- _ASSIGNMENT_: Copy out each line below that has the word "computer" in it.

- _EXCERPTED RECORDS_:
_ _ _

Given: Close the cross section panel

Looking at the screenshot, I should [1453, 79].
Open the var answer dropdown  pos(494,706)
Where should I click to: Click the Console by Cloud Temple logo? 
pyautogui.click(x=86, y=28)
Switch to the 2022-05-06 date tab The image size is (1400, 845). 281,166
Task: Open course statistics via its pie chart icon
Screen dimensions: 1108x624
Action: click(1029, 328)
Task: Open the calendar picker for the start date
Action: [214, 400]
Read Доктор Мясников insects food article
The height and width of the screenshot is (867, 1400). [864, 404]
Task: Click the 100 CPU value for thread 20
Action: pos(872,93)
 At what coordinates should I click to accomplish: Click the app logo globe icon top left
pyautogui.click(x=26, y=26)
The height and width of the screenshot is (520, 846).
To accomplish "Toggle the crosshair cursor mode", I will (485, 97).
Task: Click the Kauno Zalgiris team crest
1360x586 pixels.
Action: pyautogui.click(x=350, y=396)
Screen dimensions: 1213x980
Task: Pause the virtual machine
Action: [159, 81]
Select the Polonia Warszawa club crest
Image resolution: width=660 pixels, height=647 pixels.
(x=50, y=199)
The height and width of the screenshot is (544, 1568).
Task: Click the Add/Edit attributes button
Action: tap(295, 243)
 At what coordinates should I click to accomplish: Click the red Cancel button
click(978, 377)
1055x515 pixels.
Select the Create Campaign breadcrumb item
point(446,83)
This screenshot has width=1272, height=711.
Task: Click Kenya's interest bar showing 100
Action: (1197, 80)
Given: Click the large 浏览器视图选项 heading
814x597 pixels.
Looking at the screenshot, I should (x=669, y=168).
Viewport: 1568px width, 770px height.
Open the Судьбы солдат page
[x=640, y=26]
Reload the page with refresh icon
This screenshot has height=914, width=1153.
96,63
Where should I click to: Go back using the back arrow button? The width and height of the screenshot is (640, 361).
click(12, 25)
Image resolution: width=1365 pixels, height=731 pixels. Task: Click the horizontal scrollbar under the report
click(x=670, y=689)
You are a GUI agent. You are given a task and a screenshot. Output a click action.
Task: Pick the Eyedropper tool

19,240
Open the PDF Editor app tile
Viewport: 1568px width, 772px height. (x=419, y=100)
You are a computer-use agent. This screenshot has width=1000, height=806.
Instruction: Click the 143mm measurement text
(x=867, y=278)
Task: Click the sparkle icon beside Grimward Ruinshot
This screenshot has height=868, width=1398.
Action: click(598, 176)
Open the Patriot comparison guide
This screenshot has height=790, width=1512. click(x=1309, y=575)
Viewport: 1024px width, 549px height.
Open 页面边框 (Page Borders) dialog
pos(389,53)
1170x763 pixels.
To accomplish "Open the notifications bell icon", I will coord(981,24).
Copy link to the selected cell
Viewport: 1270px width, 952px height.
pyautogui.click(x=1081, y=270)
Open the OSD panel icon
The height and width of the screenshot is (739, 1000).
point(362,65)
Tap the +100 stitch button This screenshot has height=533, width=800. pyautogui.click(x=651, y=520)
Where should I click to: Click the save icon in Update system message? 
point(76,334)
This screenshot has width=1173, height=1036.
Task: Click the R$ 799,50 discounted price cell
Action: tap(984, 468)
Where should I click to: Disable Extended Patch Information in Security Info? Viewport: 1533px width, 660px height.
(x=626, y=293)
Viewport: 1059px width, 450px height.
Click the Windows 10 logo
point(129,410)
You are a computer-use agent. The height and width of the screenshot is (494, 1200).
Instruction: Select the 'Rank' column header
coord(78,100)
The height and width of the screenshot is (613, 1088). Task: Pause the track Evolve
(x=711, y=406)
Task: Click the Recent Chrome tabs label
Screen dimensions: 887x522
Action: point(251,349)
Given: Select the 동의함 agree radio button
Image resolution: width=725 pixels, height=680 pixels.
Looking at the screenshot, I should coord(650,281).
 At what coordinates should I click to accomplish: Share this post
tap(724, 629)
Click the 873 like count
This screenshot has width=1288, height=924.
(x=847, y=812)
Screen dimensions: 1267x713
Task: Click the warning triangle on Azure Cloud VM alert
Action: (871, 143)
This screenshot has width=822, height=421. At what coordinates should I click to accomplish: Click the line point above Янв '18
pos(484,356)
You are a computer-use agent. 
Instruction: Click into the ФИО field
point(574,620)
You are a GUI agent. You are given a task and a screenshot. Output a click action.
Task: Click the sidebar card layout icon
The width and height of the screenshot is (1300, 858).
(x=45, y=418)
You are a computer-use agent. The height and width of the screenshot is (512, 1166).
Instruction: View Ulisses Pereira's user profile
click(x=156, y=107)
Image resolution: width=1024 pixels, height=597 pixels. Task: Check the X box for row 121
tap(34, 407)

_ _ _

- _OUTPUT FOR THIS TASK_:
You are a computer-use agent. This screenshot has width=1000, height=806.
You are a computer-use agent. The height and width of the screenshot is (494, 1200).
You are a computer-use agent. 
You are a computer-use agent. The height and width of the screenshot is (512, 1166).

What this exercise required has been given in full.